▶ _TEXT_
— start —

YOUR AD HERE »

The exotic local treats of travel

Marilyn Gleason
Staff Photo |

I do my best to eat locally. I’ve thrown myself into it for a few years, and today I prepare meals out of local ingredients and products almost without thinking about it. It’s easier than I ever would have guessed.

I recently returned from a long train trip. My traveling companion, Ed, and I boarded Amtrak in Grand Junction and made it as far as Montreal. In two and a half weeks, we rode the rails 5,157 miles.

Local is where you find it, and travel allows me to indulge in all sorts of exotic treats. Their novelty and freshness heighten the pleasure.



Every region and locality has its specialties. Some are revolting — blood pudding in Ireland springs to mind — but I’ll try anything once.

The shortcut to Europe is a trip to Quebec. French is the official language of the province, and the gestalt is decidedly Old World.



Montreal was founded on an island in the St. Lawrence River in the 1600s. The streets in Old Montreal are narrow and cobbled. Three- and four-story buildings of stone crowd the lanes with their stately facades.

In Old Montreal, English is spoken, if only as a second language. Several metro stops away at the Atwater Market, many vendors speak only French.

In my travel guide I had read about the indoor-outdoor, year-round market dating back to 1933. Once I found my bearings after exiting the metro, I glimpsed tables loaded with pumpkins and squash outside the long, ribbed art-deco structure topped with clock towers.

Fall is the season when maple trees yield their sugary sap, and cases of Quebecois maple syrup packed in cans burdened the vendors’ tables. I longed to buy a gallon to bring home, but how would I fit it into my suitcase? I settled for a quart can of No. 2 amber syrup, a distinctive non-premium grade that’s hard to find in Colorado. I also treated myself to a few small packages of maple sugar candies at half the price of the tourist shops.

— end —

▶ _GIVEN INFORMATION_
— start —

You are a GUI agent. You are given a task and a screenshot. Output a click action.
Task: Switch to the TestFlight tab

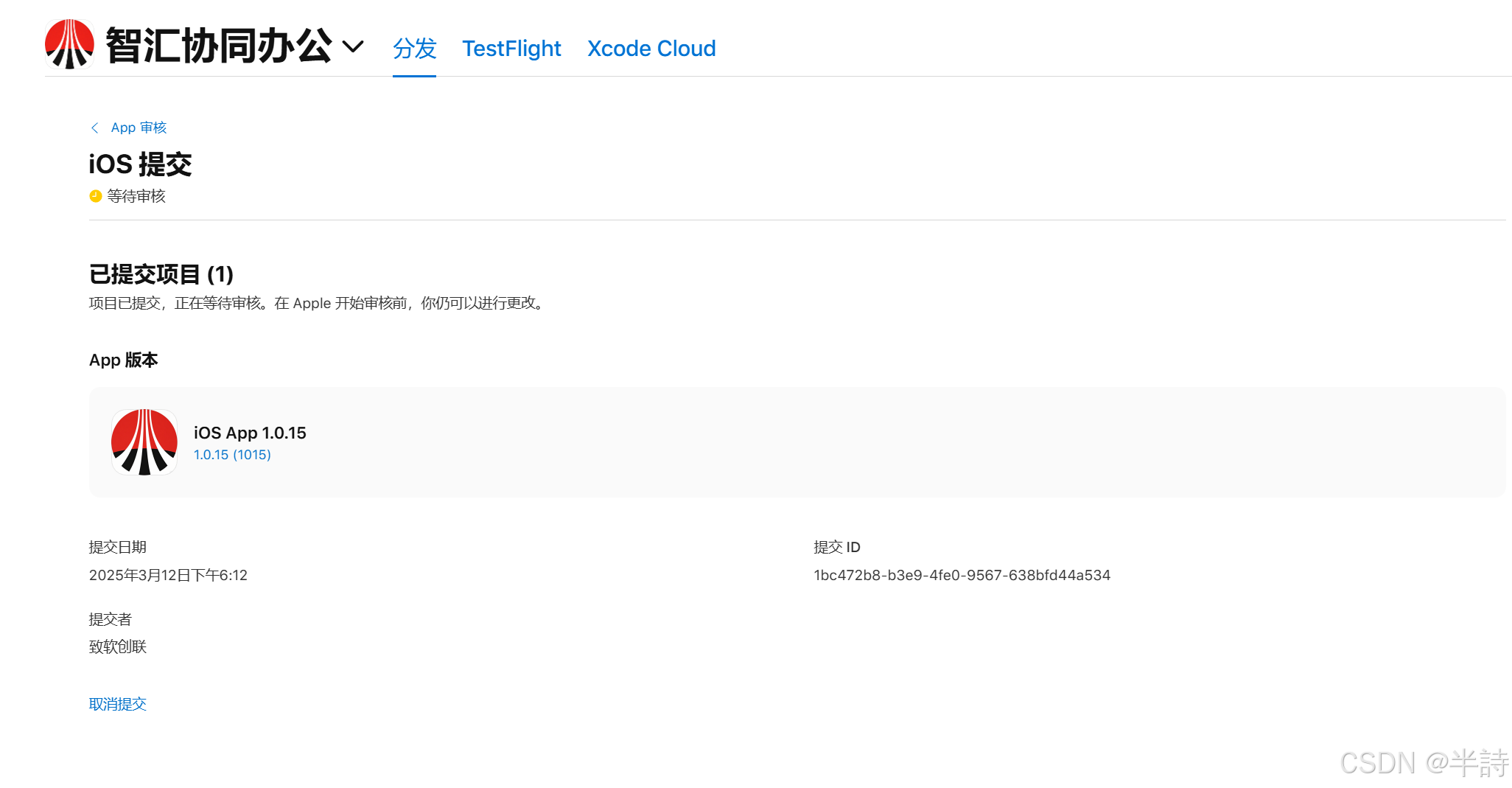(511, 49)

— end —

▶ _REQUIRED TASK_
From the travel column, pull the passage that begins with "I do my best" and ends after "heighten the pleasure.", copying it word for word.

▶ _FULL RESPONSE_
I do my best to eat locally. I’ve thrown myself into it for a few years, and today I prepare meals out of local ingredients and products almost without thinking about it. It’s easier than I ever would have guessed.

I recently returned from a long train trip. My traveling companion, Ed, and I boarded Amtrak in Grand Junction and made it as far as Montreal. In two and a half weeks, we rode the rails 5,157 miles.

Local is where you find it, and travel allows me to indulge in all sorts of exotic treats. Their novelty and freshness heighten the pleasure.